PRINTABLE VERSION   EMAIL TO A FRIEND   RSS FEEDS 09:43 GMT, Friday, 29th Aug 2014, by Agrimoney.com
Morning markets: Ukraine woes support wheat price revival

Grains headed reasonably resilient into a long US weekend/month- end/ first notice day for September contracts, although whether they can stay that way afterwards…

For wheat, there remains good cause for investors to steer shy of heavy selling, with the Russia-Ukraine tensions remaining heightened.

Nato officials are holding an emergency meeting to discuss the crisis in eastern Ukraine, where pro-Russian separatists are trying to capture the strategic port of Mariupol, on the Azov Sea.

And US President Barack Obama blamed Russia for the escalation, if stopping short of terming its activity in Ukraine an invasion.

"There is no doubt that this is not a home-grown, indigenous uprising in eastern Ukraine," he said.

"The separatists are trained by Russia, they are armed by Russia, they are funded by Russia."

'Risk premium is being added back'

With Russia and Ukraine both major exporters of competitively-priced wheat, the wheat market has been something of a barometer of regional tensions.

"Supplies of wheat in the world are ample, but risk premium is being added back into futures prices as tensions in Ukraine escalate," CHS Hedging said, adding that "the West is still reluctant to call the situation a war, but things are moving in that direction".

Chicago soft red winter wheat, the world benchmark, added 0.6% to $5.75 a bushel for December as of 09:45 UK time (03:45 Chicago time), cementing its place above its 50-day moving average, which it closed over in the last session for the first time in three months.

Kansas City hard red winter wheat for December was 0.4% higher at $6.47 a bushel, holding its place above its 40-day moving average.

And Minneapolis hard red spring wheat, the type under threat from a wet US harvest, gained 0.5% to $6.35 ¾ a bushel, just below its 40-day moving average.

Calendar factor

For row crops, however, there remains plenty of bearish talk, with some suggesting that it is only the calendar that is preventing a fresh lurch lower.
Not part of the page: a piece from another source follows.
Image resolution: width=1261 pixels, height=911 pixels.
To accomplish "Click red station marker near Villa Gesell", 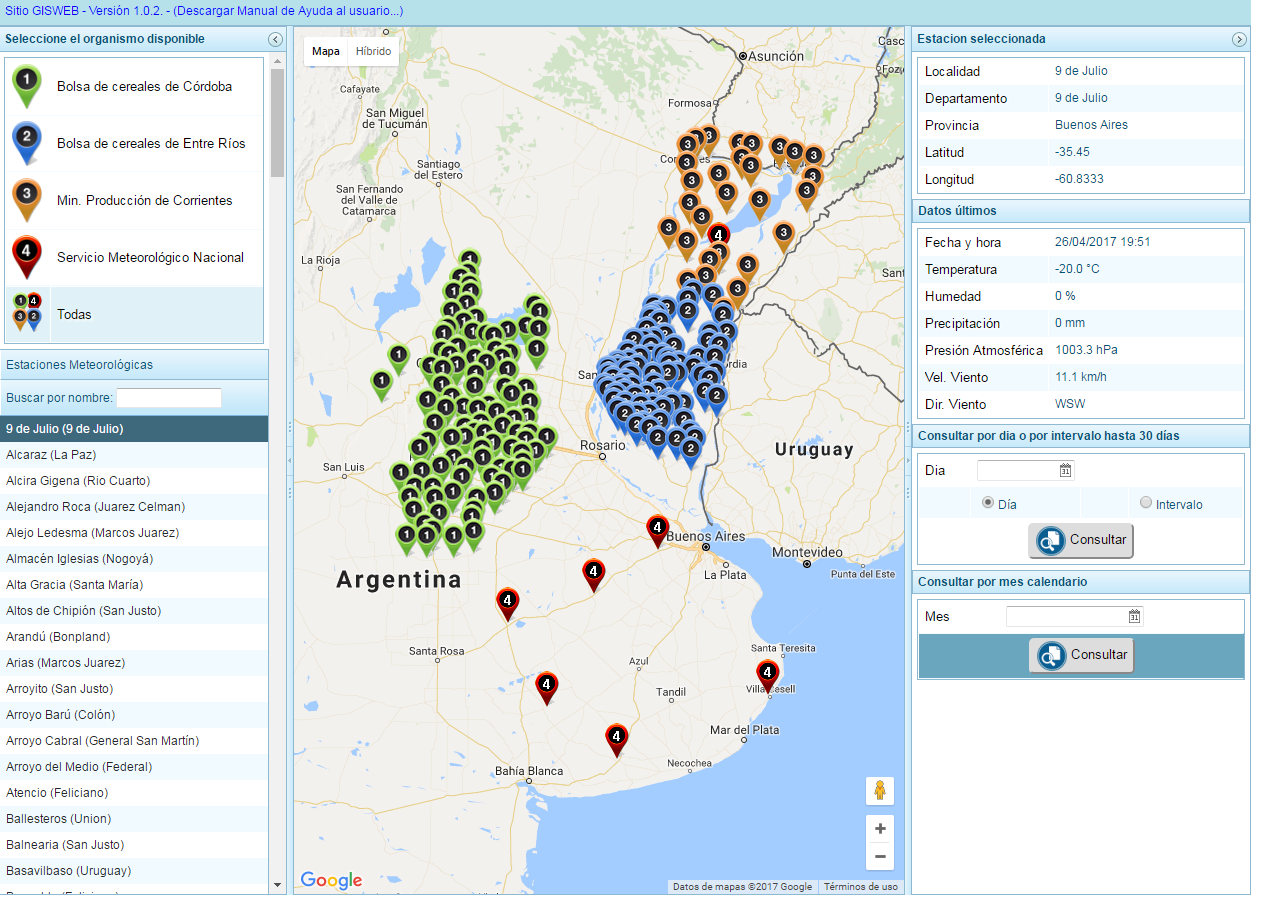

After all, month-end is often associated with position closing which, given the extent of short positions in soybeans and wheat especially, might prove positive for prices.

Furthermore, the long weekend means an extra day without being able to trade, at a time of year when weather remains crucial, with the risk of a frost the last likely major setback to ideas of mega US crops.

In fact, the outlook is benign.

"Weather shows no threats of an early end to the growing season," said Brian Henry at Benson Quinn Commodities.

Baize forecast

Indeed, after the weekend, will markets be subjected to forces suggested by a bearish crescendo?

Among downbeat recent statements are one from respected commentator John Baize that soybean prices may fall to $8.50 a bushel, with rail transport problems adding to the pressure on values from a strong harvest – which he forecast coming in at a yield of 48 bushels per acre.

(The US Department of Agriculture has a figure of 45.4 bushels per acre.)

"We'd have big exports off the West Coast but we don't have rail capacity sufficient to move all the cargo," he said.

Prices rise – for now

At broker RJ O'Brien, Richard Feltes said that "US soybean ratings are the highest since 1992, late August/early Sept weather is ideal, there is no sign as yet of early frost and farmers are reporting great filling on above average pod set.

"Bottom line- evidence is mounting that end-2014-15 US soybean stocks may be closer to 600m bushels than 500m bushels, which suggests another $0.50-0.75-a-bushel minimum downside on November futures."

In fact, the November contract added 0.3% to $10.31 ¾ a bushel, failing, so far, to set a contract low for a third successive session.

EU corn import estimates

Corn couldn't quite muster the same strength, lacking the hefty fund net short position which would mean that position covering drove prices higher.

The December contract dropped 0.3% to $3.68 ¼ a bushel.

Among negative talk for the grain, besides expectations of a huge US harvest, is the idea that the European Union will never import the 11.0m tonnes of corn that USDA forecasts suggest, given the bloc's poor quality wheat crop providing an ample alternative source of feed.

The rain which has hurt wheat quality has boosted yield prospects for the EU's own corn harvest too.

"Analysts are increasingly questioning the USDA's EU corn import forecast," Mr Feltes said.

"Large EU feed wheat supplies suggest EU corn imports closer to 5m-7m tonnes which would trigger the EU's largest corn supplier [ie Ukraine] to aggressively price corn into traditional US corn export markets."

That is, of course, assuming no disaster in Ukraine.